1452: Leonardo da Vinci, Italian painter, sculptor, architect, musician, engineer, scientist and inventor, the complete Renaissance man, was born.

1732: Birth of Frederick, Lord North, who as Prime Minister levied the tax on tea that incensed the American colonists and provoked the Boston Tea Party.

1755: Dr Samuel Johnson’s dictionary was published, containing 40,000 words.

1742:The first public performance of Handel’s Messiah in Dublin.

1793: £5 notes were first issued by the Bank of England.

1852: Frank Winfield Woolworth, merchant and founder of the chain store, was born in New York.

1912:The Titanic sank after striking an iceberg in the North Atlantic on her maiden voyage.

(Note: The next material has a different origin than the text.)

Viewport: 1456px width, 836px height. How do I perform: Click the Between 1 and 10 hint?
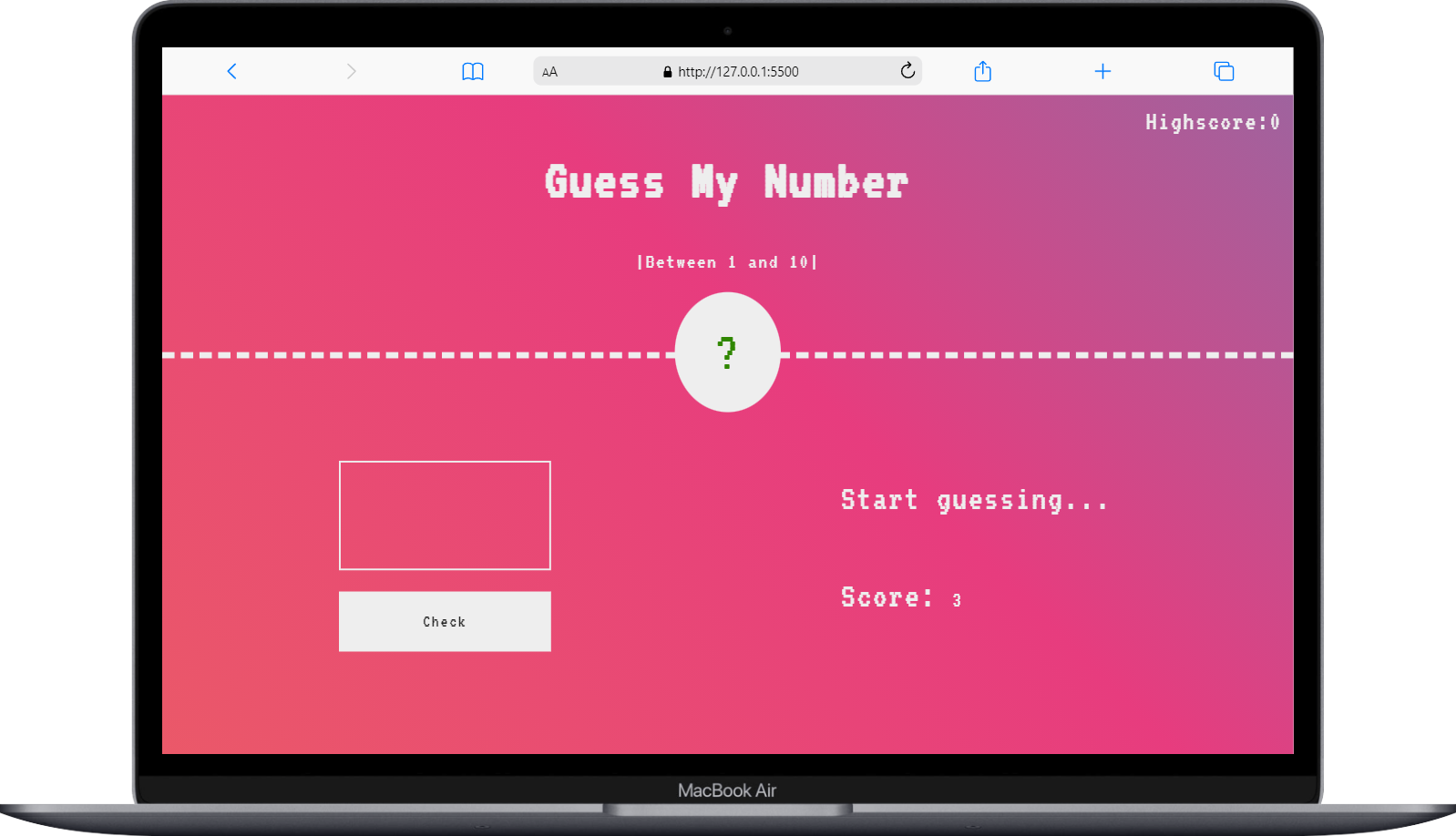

1882:The Anti-Semitic League was founded in Prussia.

1942:The island of Malta was awarded the George Cross for its heroism during German and Italian bombardment.

1912:The Royal Flying Corps was instituted by Royal Charter.

1955:The first McDonald’s franchise restaurant was opened by Ray Kroc in Des Plaines, Illinois.

1936: Joe Payne scored 10 goals for Luton Town against Bristol Rovers on his debut as centre forward – a record for one man in one game.

1989: Britain’s worst football disaster happened at Hillsborough, Sheffield, when 96 fans were crushed to death during an FA Cup semi-final between Liverpool and Nottingham Forest.

1964: Sidney Poitier became the first black man to win an Oscar for best actor, in The Lilies Of The Field.